Midnight in Paris

Paul Martin
Midnight in Paris, directed by Woody Allen.

Cannes (Opening film) – The French adore the little tyke, in spite of some of his more recent cinematic snooze-fests, and now Woody Allen is all ready to let them know that he hearts them too, as he sends a love letter to their capital city and its artistic heritage. Paul Martin horns in on the mutual appreciation society – could this tête-à-tête become a ménage a trois?

Whatever you might think of the movies themselves, a recurring criticism of Woody Allen's recent adventures in Europe (Match Point, Scoop, Cassandra's Dream, You Will Meet a Tall Dark Stranger, Vicky Cristina Barcelona) has been that he shoots with the superficial eye of a tourist, highlighting renowned landmarks rather attempting to find an original perspective on the cities in question.

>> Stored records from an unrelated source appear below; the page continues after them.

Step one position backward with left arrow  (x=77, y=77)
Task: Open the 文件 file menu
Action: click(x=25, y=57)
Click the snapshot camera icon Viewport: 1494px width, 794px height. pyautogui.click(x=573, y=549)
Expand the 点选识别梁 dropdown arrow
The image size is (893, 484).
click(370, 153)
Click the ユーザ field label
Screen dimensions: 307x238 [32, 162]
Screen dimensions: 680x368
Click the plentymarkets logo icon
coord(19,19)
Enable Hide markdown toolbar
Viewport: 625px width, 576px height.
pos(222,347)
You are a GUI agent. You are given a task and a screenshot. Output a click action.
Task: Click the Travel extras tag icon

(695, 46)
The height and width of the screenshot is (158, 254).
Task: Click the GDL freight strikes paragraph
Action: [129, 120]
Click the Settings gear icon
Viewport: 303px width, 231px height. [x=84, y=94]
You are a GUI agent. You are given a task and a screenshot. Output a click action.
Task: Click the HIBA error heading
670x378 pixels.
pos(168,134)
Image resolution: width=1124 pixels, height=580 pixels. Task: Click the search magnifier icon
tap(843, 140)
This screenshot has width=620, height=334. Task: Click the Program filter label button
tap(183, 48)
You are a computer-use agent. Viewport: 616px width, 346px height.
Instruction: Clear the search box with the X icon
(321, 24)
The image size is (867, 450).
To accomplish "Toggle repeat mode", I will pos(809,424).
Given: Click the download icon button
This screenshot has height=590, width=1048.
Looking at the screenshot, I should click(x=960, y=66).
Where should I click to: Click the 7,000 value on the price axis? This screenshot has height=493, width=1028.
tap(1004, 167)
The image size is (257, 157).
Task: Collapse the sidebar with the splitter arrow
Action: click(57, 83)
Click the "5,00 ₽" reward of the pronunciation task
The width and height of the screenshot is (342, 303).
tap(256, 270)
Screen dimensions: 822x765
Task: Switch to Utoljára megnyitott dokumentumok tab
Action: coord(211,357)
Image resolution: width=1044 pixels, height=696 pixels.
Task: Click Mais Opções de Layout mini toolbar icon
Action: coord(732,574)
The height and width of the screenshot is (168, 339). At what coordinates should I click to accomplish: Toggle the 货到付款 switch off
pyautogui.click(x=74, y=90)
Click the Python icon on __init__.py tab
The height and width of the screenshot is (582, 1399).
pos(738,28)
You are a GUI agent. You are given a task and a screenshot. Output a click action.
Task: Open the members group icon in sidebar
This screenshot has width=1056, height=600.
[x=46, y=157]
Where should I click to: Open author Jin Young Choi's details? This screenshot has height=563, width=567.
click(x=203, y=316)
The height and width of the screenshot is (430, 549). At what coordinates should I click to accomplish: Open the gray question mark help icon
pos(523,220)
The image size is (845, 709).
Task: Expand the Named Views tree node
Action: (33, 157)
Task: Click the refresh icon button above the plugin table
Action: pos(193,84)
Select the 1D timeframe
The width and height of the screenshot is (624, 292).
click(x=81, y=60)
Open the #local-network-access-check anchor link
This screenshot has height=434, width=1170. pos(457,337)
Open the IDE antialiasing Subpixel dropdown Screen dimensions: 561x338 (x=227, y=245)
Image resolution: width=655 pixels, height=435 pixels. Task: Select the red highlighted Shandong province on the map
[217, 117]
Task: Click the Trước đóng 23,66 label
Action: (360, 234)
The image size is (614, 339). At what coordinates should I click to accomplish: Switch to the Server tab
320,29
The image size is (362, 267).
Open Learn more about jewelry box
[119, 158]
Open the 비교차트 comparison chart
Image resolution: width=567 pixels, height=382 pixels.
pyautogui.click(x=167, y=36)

Midnight in Paris does not offer a reprieve from that tendency. Indeed, the opening sequence of Notre Dame, the Eiffel Tower, et al, is akin to leafing through someone's holiday snaps, while further tourist hot-spots, such as the Hall of Mirrors at Versailles, are granted screen-time throughout the movie. However on this occasion there is a motivating ideology at work, as the Paris presented is the romanticised one that exists solely within the sandy-haired cranium of Gil (Owen Wilson), a visiting Californian who – according to the jibes of his fiancé, Ines (Rachel McAdams) – is infatuated with a fictitious ideal of the titular Gallic metropolis.

Midnight in Paris.

It's not hard to see the appeal for Gil. He's a writer, y'see, and the world does not want for writers who, at some juncture in their lives, have pounded the pavements of Paris, trying to commune via their footfalls with the lingering ghosts of all those artists – Hemingway, Scott Fitzgerald, Man Ray, amongst a multitude of luminaries – who combined to weave such a compelling, seductive mythology in the first part of the 20th century. They created great work, they drank loads of booze, they had lots of nookie – talk about living the dream, eh?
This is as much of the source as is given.